-- YOUR OBJECTIVE --
Reproduce each of the following rows word for word, with nothing changed.

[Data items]
-.-.-
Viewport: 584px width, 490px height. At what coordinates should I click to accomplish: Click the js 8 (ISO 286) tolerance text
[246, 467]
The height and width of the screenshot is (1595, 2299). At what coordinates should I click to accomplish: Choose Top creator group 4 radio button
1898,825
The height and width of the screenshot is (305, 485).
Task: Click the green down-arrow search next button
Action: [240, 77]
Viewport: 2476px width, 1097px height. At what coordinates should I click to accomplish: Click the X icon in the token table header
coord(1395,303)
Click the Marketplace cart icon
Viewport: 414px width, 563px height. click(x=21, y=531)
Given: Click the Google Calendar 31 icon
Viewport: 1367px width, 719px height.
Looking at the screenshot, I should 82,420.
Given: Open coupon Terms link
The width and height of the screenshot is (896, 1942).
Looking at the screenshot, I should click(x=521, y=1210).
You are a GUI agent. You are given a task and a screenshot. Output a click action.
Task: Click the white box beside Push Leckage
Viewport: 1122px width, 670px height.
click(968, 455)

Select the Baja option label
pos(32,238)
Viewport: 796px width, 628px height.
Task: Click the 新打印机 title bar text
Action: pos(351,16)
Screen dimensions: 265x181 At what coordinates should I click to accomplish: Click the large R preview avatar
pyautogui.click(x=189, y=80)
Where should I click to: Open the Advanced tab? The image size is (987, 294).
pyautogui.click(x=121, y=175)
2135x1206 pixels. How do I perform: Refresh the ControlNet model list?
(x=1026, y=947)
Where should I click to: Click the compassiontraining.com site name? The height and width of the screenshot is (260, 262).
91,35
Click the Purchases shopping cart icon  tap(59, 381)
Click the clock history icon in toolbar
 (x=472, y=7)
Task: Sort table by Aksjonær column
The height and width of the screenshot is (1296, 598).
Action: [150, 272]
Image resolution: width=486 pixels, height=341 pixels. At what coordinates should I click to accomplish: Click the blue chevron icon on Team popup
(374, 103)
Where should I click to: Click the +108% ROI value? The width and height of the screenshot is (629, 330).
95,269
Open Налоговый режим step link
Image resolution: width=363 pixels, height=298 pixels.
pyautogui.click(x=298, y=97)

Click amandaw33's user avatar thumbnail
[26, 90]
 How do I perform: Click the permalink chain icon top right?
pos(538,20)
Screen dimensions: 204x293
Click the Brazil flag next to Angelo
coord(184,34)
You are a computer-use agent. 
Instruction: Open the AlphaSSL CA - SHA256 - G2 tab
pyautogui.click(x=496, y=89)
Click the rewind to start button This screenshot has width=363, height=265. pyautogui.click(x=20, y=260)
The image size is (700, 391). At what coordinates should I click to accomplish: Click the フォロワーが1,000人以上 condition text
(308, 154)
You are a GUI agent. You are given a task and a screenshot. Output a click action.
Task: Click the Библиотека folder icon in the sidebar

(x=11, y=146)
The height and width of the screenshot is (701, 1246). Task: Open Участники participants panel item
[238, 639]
-.-.-
-- PROBLEM SOLUTION --
Viewport: 584px width, 490px height. At what coordinates should I click to accomplish: Click the js 8 (ISO 286) tolerance text
[246, 467]
The height and width of the screenshot is (1595, 2299). At what coordinates should I click to accomplish: Choose Top creator group 4 radio button
1898,825
The height and width of the screenshot is (305, 485).
Task: Click the green down-arrow search next button
Action: [240, 77]
Viewport: 2476px width, 1097px height. At what coordinates should I click to accomplish: Click the X icon in the token table header
coord(1395,303)
Click the Marketplace cart icon
Viewport: 414px width, 563px height. click(x=21, y=531)
Given: Click the Google Calendar 31 icon
Viewport: 1367px width, 719px height.
Looking at the screenshot, I should 82,420.
Given: Open coupon Terms link
The width and height of the screenshot is (896, 1942).
Looking at the screenshot, I should click(x=521, y=1210).
You are a GUI agent. You are given a task and a screenshot. Output a click action.
Task: Click the white box beside Push Leckage
Viewport: 1122px width, 670px height.
click(968, 455)

Select the Baja option label
pos(32,238)
Viewport: 796px width, 628px height.
Task: Click the 新打印机 title bar text
Action: pos(351,16)
Screen dimensions: 265x181 At what coordinates should I click to accomplish: Click the large R preview avatar
pyautogui.click(x=189, y=80)
Where should I click to: Open the Advanced tab? The image size is (987, 294).
pyautogui.click(x=121, y=175)
2135x1206 pixels. How do I perform: Refresh the ControlNet model list?
(x=1026, y=947)
Where should I click to: Click the compassiontraining.com site name? The height and width of the screenshot is (260, 262).
91,35
Click the Purchases shopping cart icon  tap(59, 381)
Click the clock history icon in toolbar
 (x=472, y=7)
Task: Sort table by Aksjonær column
The height and width of the screenshot is (1296, 598).
Action: [150, 272]
Image resolution: width=486 pixels, height=341 pixels. At what coordinates should I click to accomplish: Click the blue chevron icon on Team popup
(374, 103)
Where should I click to: Click the +108% ROI value? The width and height of the screenshot is (629, 330).
95,269
Open Налоговый режим step link
Image resolution: width=363 pixels, height=298 pixels.
pyautogui.click(x=298, y=97)

Click amandaw33's user avatar thumbnail
[26, 90]
 How do I perform: Click the permalink chain icon top right?
pos(538,20)
Screen dimensions: 204x293
Click the Brazil flag next to Angelo
coord(184,34)
You are a computer-use agent. 
Instruction: Open the AlphaSSL CA - SHA256 - G2 tab
pyautogui.click(x=496, y=89)
Click the rewind to start button This screenshot has width=363, height=265. pyautogui.click(x=20, y=260)
The image size is (700, 391). At what coordinates should I click to accomplish: Click the フォロワーが1,000人以上 condition text
(308, 154)
You are a GUI agent. You are given a task and a screenshot. Output a click action.
Task: Click the Библиотека folder icon in the sidebar

(x=11, y=146)
The height and width of the screenshot is (701, 1246). Task: Open Участники participants panel item
[238, 639]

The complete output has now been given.